I had a pretty big post going, but vardump and Symmetry conveyed the gist of wha...

Marat_Dukhan · on Jan 12, 2015

>>Modern GPUs don't even have SIMD units per core any more; both NVidia and AMD are completely scalar now.

This is factually incorrect. Let me quote Vasily Volkov [1]: "Earlier GPUs had a 2-level SIMD architecture — an SIMD array of processors, each operating on 4-component vectors. Modern GPUs have a 1-level SIMD architecture — an SIMD array of scalar processors. Despite this change, it is the overall SIMD architecture that is important to understand."

[1] http://parlab.eecs.berkeley.edu/sites/all/parlab/files/LU,%2...

ANTSANTS · on Jan 12, 2015

I'm aware of AMD's terminology here, and I disagree with it. They say "SIMD array of scalar processors" where "SIMT" makes much more logical sense to me. I believe the only reason that they maintain this "2-level vs. 1-level SIMD" distinction is because NVidia coined the term SIMT, so they refuse to use it due to marketing concerns/some possible trademark or other IP law liability/pride.

...and now I read your paper, and I need to eat humble pie, because it apparently predates NVidia's use of the term "SIMT." Apparently, even if it makes more logical sense, SIMT is the buzzword!

Either way, I think it's a stretch to say I'm "factually incorrect" just because I used different terminology. Whether you think of it as an "SIMD array of scalar processors", or (to use NVidia terminology) an "SIMT warp of scalar threads" the important thing here is that the execution units in the bundle with the shared instruction pointer operate on scalar values now, rather than 4-element vectors.

vardump · on Jan 12, 2015

What GPU vendors call cores aren't. It's like calling hair brush pins as hair brushes.

I think something should be called "core" if it can branch instruction stream. Predication doesn't count. A single core can run multiple instruction streams (GPUs, Intel Hyperthreading).

ANTSANTS · on Jan 12, 2015

> What GPU vendors call cores aren't. It's like calling hair brush pins as hair brushes.

I agree. In the past I posted a decent (if I do say so myself) introduction to hyper threading and SIMT here: https://news.ycombinator.com/item?id=8245360

I simplified and just said "core" in this post because it was getting a bit long in the tooth already.

im2w1l · on Jan 12, 2015

You can compile different files in parallel. You can probably even compile a single file in parallel. Consider this: If you start reading in the middle of a source file, can you make sense of what you see, or is it incomprehensible garbage unless you start at the top?

The answer is that it mostly makes sense except you may be tricked by #defines for example.

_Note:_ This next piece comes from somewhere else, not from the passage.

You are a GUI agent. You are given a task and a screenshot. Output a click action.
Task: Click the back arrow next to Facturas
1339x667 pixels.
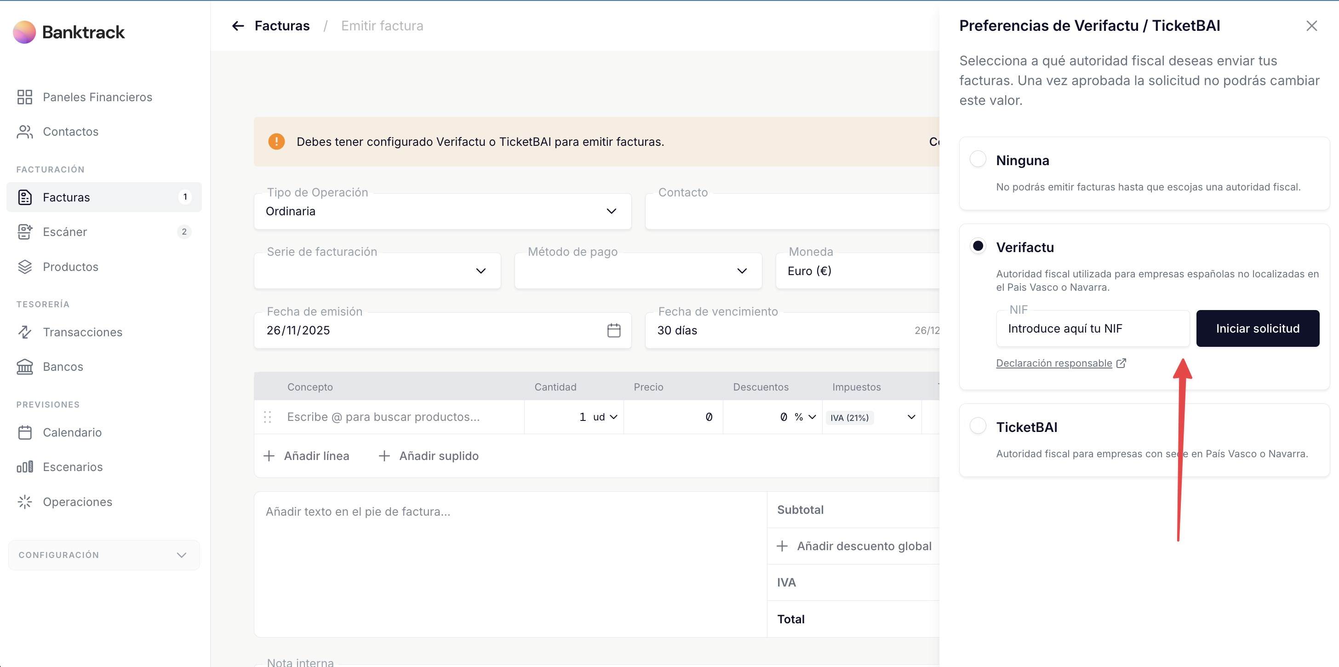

Thus you could probably "optimistically parse" small chunks of the source code, all in parallel, with the understanding that you may have to throw out some intermediate results in light of new understandings.

ANTSANTS · on Jan 12, 2015

Yeah, of course there are tasks that can be executed with coarse-grained parallelism, that can take advantage of multiple threads. It's not embarrassingly parallel though like with graphics, where you have millions of pixels that can be shaded independently of all the other pixels in an image, per rendering pass. In an optimizing compiler, compiled functions are not independent of each other, because data flow analysis will affect code generation, so you can't just compile each function on a different thread and combine the results. At least on a per-file basis, compilation has an inherently serial bottleneck, and that's not considering that 1. not all languages have separate compilation and linking like the C family, and 2. even with whole program optimization disabled, the linking phase can be fairly complicated in modern linker, so you have yet another serial bottleneck. And if you're implementing an non-optimizing compiler, then even with the naive, completely serial compiler, the whole process won't take long enough for it to be worth going to this trouble.

seanmcdirmid · on Jan 13, 2015

Glitch works this way. It will simply redo the tree when better data is available (via dependency tracing); so you can parse, type check various parts within and between files using what is essentially optimistic parallelism.

This is quite useful for non regular problems that are otherwise difficult to parallelize.

esmi · on Jan 12, 2015

I'm not so sure this is true in general. If you believe chip works, it's definitely false for Apple's A8. http://www.anandtech.com/show/8562/chipworks-a8

ANTSANTS · on Jan 12, 2015

I should have been clear, I'm talking about Intel and AMD's monster desktop and server-class CPUs here, not mobile. For that matter, mobile GPUs are very different from desktop/console/HPC-class GPUs as well.